The broad brush of this approach must surely be right but the detail invites some thought. A particular problem in England and Wales is the high cost of qualification through a mandatory one year Legal Practice Course (LPC) plus control by the profession of the number of training places. The regulatory response by the Solicitors Regulation Authority has been to develop ideas, now being refined, for the replacement of the LPC by an old-style profession-wide ‘sudden death’ examination without specific educational requirements. That really would disrupt the current market for legal training and education. Interestingly, it would not actually have much effect on the major law schools in England and Wales which have historically turned up their noses at professional training and never went down the clinical road that has so dominated in the United States. The professional legal training market is largely located in universities which are, with one or two exceptions, not among the core ‘Russell Group’ traditional providers of basic law degrees. An increasingly large share is taken by two providers – the University of Law and BPP Law School – which are not traditional universities at all. This emphasises a point that is relevant to to the Christensen report. The impact of technological innovation of Law Schools both at undergraduate level (you can, of course, take law as an undergraduate degree in the UK) and professional training may have three elements:
First, overall numbers on the professional courses may drop off as a result of regulatory change and career perception.
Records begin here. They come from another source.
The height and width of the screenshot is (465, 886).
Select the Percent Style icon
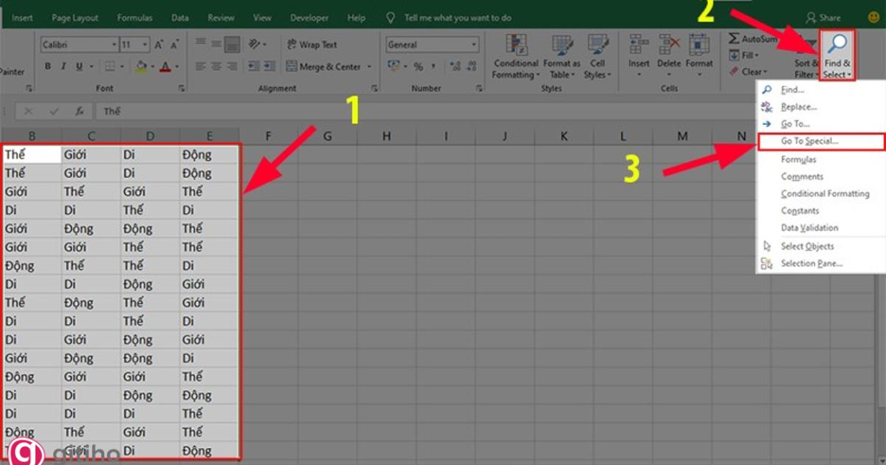click(419, 66)
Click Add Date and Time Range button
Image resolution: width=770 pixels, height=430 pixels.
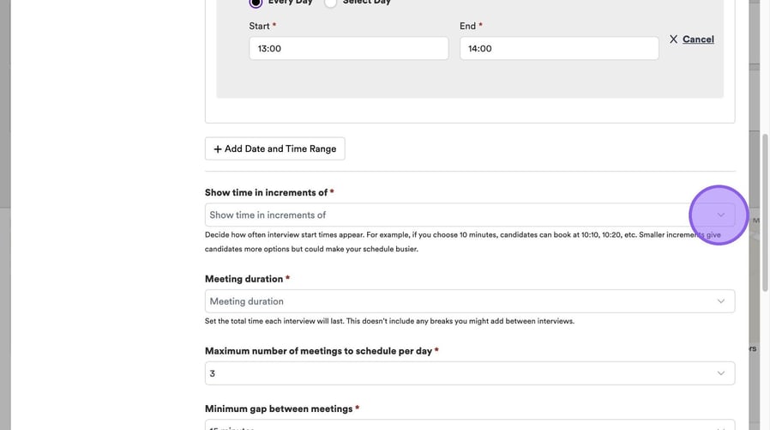tap(274, 149)
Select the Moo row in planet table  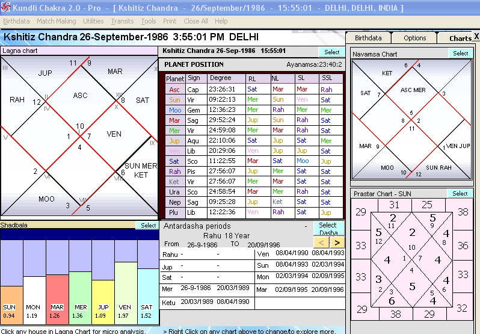tap(174, 110)
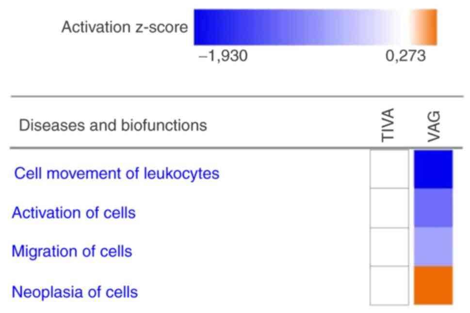Click the TIVA cell for Neoplasia of cells
Screen dimensions: 470x313
[389, 285]
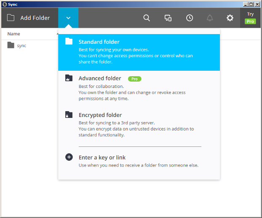Open the settings gear icon

(x=230, y=18)
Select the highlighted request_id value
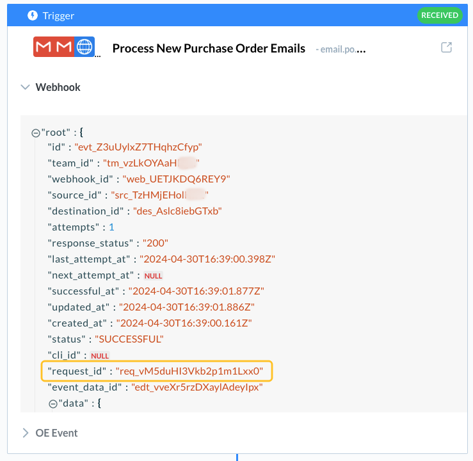The image size is (473, 461). tap(189, 371)
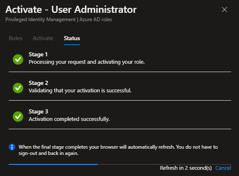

Second, this effect may dent the economic viability of some existing professional training providers who would be well advised to look to technology to open up flexibility and lower cost. The report is right to emphasise the opportunities and, domestically, the SRA proposals may well bring in innovators.
Third, the top regarded law departments (both at academic and professional levels) may well survive completely unscathed. Technology is transforming the practice of law not abolishing it. Complex commercial transactions and complicated issues of public law will always need high quality, well trained lawyers. We may just not need so many overall. But the big commercial firms will still want well qualified entrants albeit maybe in smaller numbers. Indeed, this is a problem for the SRA’s plans because employers may regard its qualification as less important than other education and training – offering a false hope of wider access to the legal profession. Innovation is definitely disruptive but its effects may be more complex than simply the failing of existing institutions. Professor Lepore may be onto something.